> _Written task_
Reproduce every one of the following entries word for word, leaving nothing out and changing nothing.

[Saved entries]
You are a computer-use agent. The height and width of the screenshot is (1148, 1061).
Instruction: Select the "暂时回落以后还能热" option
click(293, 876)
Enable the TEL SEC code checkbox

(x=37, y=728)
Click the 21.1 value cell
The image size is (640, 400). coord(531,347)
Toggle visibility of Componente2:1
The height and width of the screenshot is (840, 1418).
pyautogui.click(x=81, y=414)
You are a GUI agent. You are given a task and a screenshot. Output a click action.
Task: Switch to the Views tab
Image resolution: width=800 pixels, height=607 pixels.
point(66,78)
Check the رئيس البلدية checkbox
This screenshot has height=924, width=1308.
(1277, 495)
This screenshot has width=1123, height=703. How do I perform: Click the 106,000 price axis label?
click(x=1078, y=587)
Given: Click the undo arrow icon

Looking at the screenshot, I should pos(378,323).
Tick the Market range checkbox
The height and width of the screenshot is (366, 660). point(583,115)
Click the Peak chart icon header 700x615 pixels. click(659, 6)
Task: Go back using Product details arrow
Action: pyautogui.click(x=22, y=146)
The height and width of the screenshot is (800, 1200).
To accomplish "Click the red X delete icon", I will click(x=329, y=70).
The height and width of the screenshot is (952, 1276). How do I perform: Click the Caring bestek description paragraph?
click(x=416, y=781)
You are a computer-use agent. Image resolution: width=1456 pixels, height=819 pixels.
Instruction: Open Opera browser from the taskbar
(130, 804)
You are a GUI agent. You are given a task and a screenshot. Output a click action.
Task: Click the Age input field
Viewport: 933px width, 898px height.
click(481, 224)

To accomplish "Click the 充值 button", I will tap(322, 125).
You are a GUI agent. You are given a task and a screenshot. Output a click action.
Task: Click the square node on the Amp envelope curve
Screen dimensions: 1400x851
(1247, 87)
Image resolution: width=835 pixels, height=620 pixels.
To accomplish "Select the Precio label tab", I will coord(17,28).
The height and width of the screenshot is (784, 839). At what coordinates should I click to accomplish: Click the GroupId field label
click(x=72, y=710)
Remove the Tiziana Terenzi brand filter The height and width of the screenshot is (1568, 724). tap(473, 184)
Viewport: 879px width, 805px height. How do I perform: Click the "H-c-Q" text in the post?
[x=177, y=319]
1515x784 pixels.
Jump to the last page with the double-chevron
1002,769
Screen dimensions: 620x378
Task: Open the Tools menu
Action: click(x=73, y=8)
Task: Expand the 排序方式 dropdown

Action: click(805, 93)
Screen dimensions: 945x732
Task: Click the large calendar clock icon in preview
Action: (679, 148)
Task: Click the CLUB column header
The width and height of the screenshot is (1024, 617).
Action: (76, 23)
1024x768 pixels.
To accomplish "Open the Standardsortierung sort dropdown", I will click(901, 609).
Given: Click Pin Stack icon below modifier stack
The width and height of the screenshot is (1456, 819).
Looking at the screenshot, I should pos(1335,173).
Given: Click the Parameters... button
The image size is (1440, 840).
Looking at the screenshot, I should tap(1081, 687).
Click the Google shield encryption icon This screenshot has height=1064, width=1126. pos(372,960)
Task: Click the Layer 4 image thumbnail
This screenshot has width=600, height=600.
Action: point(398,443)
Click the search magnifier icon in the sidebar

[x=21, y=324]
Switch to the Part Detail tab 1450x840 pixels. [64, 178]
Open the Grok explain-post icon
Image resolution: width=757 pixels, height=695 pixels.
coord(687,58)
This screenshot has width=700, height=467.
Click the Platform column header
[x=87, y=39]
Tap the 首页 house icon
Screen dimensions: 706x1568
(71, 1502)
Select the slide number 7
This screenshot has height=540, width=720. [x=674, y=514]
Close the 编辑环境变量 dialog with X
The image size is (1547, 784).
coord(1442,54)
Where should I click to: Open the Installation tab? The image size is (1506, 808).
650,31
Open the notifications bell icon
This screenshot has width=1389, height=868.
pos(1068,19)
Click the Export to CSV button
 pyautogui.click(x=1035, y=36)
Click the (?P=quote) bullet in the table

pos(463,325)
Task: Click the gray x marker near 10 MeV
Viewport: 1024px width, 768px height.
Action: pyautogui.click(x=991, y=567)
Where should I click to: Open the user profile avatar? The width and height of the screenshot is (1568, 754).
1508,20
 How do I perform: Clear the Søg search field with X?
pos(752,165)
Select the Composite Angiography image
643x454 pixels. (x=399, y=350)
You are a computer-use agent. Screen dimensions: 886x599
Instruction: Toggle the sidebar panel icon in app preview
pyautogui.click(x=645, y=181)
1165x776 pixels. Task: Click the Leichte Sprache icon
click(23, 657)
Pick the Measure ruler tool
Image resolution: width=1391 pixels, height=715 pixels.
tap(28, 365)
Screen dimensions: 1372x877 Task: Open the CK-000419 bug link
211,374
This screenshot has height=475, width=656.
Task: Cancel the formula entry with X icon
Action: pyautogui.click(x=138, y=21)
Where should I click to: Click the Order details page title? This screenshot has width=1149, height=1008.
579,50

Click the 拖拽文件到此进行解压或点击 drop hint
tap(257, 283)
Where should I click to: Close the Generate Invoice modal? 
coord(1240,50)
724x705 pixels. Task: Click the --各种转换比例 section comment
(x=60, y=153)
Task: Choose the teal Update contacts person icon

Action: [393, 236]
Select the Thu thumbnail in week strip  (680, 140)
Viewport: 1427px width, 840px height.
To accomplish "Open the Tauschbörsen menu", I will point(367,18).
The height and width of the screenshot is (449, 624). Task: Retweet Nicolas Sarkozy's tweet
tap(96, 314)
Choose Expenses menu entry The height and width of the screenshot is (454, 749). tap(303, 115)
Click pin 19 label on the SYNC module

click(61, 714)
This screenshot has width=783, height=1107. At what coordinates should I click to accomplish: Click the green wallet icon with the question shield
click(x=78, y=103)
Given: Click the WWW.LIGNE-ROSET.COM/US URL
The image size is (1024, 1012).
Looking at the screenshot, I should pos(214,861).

> _Response below_
You are a computer-use agent. The height and width of the screenshot is (1148, 1061).
Instruction: Select the "暂时回落以后还能热" option
click(293, 876)
Enable the TEL SEC code checkbox

(x=37, y=728)
Click the 21.1 value cell
The image size is (640, 400). coord(531,347)
Toggle visibility of Componente2:1
The height and width of the screenshot is (840, 1418).
pyautogui.click(x=81, y=414)
You are a GUI agent. You are given a task and a screenshot. Output a click action.
Task: Switch to the Views tab
Image resolution: width=800 pixels, height=607 pixels.
point(66,78)
Check the رئيس البلدية checkbox
This screenshot has height=924, width=1308.
(1277, 495)
This screenshot has width=1123, height=703. How do I perform: Click the 106,000 price axis label?
click(x=1078, y=587)
Given: Click the undo arrow icon

Looking at the screenshot, I should pos(378,323).
Tick the Market range checkbox
The height and width of the screenshot is (366, 660). point(583,115)
Click the Peak chart icon header 700x615 pixels. click(659, 6)
Task: Go back using Product details arrow
Action: pyautogui.click(x=22, y=146)
The height and width of the screenshot is (800, 1200).
To accomplish "Click the red X delete icon", I will click(x=329, y=70).
The height and width of the screenshot is (952, 1276). How do I perform: Click the Caring bestek description paragraph?
click(x=416, y=781)
You are a computer-use agent. Image resolution: width=1456 pixels, height=819 pixels.
Instruction: Open Opera browser from the taskbar
(130, 804)
You are a GUI agent. You are given a task and a screenshot. Output a click action.
Task: Click the Age input field
Viewport: 933px width, 898px height.
click(481, 224)

To accomplish "Click the 充值 button", I will tap(322, 125).
You are a GUI agent. You are given a task and a screenshot. Output a click action.
Task: Click the square node on the Amp envelope curve
Screen dimensions: 1400x851
(1247, 87)
Image resolution: width=835 pixels, height=620 pixels.
To accomplish "Select the Precio label tab", I will coord(17,28).
The height and width of the screenshot is (784, 839). At what coordinates should I click to accomplish: Click the GroupId field label
click(x=72, y=710)
Remove the Tiziana Terenzi brand filter The height and width of the screenshot is (1568, 724). tap(473, 184)
Viewport: 879px width, 805px height. How do I perform: Click the "H-c-Q" text in the post?
[x=177, y=319]
1515x784 pixels.
Jump to the last page with the double-chevron
1002,769
Screen dimensions: 620x378
Task: Open the Tools menu
Action: click(x=73, y=8)
Task: Expand the 排序方式 dropdown

Action: click(805, 93)
Screen dimensions: 945x732
Task: Click the large calendar clock icon in preview
Action: (679, 148)
Task: Click the CLUB column header
The width and height of the screenshot is (1024, 617).
Action: (76, 23)
1024x768 pixels.
To accomplish "Open the Standardsortierung sort dropdown", I will click(901, 609).
Given: Click Pin Stack icon below modifier stack
The width and height of the screenshot is (1456, 819).
Looking at the screenshot, I should pos(1335,173).
Given: Click the Parameters... button
The image size is (1440, 840).
Looking at the screenshot, I should tap(1081, 687).
Click the Google shield encryption icon This screenshot has height=1064, width=1126. pos(372,960)
Task: Click the Layer 4 image thumbnail
This screenshot has width=600, height=600.
Action: point(398,443)
Click the search magnifier icon in the sidebar

[x=21, y=324]
Switch to the Part Detail tab 1450x840 pixels. [64, 178]
Open the Grok explain-post icon
Image resolution: width=757 pixels, height=695 pixels.
coord(687,58)
This screenshot has width=700, height=467.
Click the Platform column header
[x=87, y=39]
Tap the 首页 house icon
Screen dimensions: 706x1568
(71, 1502)
Select the slide number 7
This screenshot has height=540, width=720. [x=674, y=514]
Close the 编辑环境变量 dialog with X
The image size is (1547, 784).
coord(1442,54)
Where should I click to: Open the Installation tab? The image size is (1506, 808).
650,31
Open the notifications bell icon
This screenshot has width=1389, height=868.
pos(1068,19)
Click the Export to CSV button
 pyautogui.click(x=1035, y=36)
Click the (?P=quote) bullet in the table

pos(463,325)
Task: Click the gray x marker near 10 MeV
Viewport: 1024px width, 768px height.
Action: pyautogui.click(x=991, y=567)
Where should I click to: Open the user profile avatar? The width and height of the screenshot is (1568, 754).
1508,20
 How do I perform: Clear the Søg search field with X?
pos(752,165)
Select the Composite Angiography image
643x454 pixels. (x=399, y=350)
You are a computer-use agent. Screen dimensions: 886x599
Instruction: Toggle the sidebar panel icon in app preview
pyautogui.click(x=645, y=181)
1165x776 pixels. Task: Click the Leichte Sprache icon
click(23, 657)
Pick the Measure ruler tool
Image resolution: width=1391 pixels, height=715 pixels.
tap(28, 365)
Screen dimensions: 1372x877 Task: Open the CK-000419 bug link
211,374
This screenshot has height=475, width=656.
Task: Cancel the formula entry with X icon
Action: pyautogui.click(x=138, y=21)
Where should I click to: Click the Order details page title? This screenshot has width=1149, height=1008.
579,50

Click the 拖拽文件到此进行解压或点击 drop hint
tap(257, 283)
Where should I click to: Close the Generate Invoice modal? 
coord(1240,50)
724x705 pixels. Task: Click the --各种转换比例 section comment
(x=60, y=153)
Task: Choose the teal Update contacts person icon

Action: [393, 236]
Select the Thu thumbnail in week strip  (680, 140)
Viewport: 1427px width, 840px height.
To accomplish "Open the Tauschbörsen menu", I will point(367,18).
The height and width of the screenshot is (449, 624). Task: Retweet Nicolas Sarkozy's tweet
tap(96, 314)
Choose Expenses menu entry The height and width of the screenshot is (454, 749). tap(303, 115)
Click pin 19 label on the SYNC module

click(61, 714)
This screenshot has width=783, height=1107. At what coordinates should I click to accomplish: Click the green wallet icon with the question shield
click(x=78, y=103)
Given: Click the WWW.LIGNE-ROSET.COM/US URL
The image size is (1024, 1012).
Looking at the screenshot, I should pos(214,861).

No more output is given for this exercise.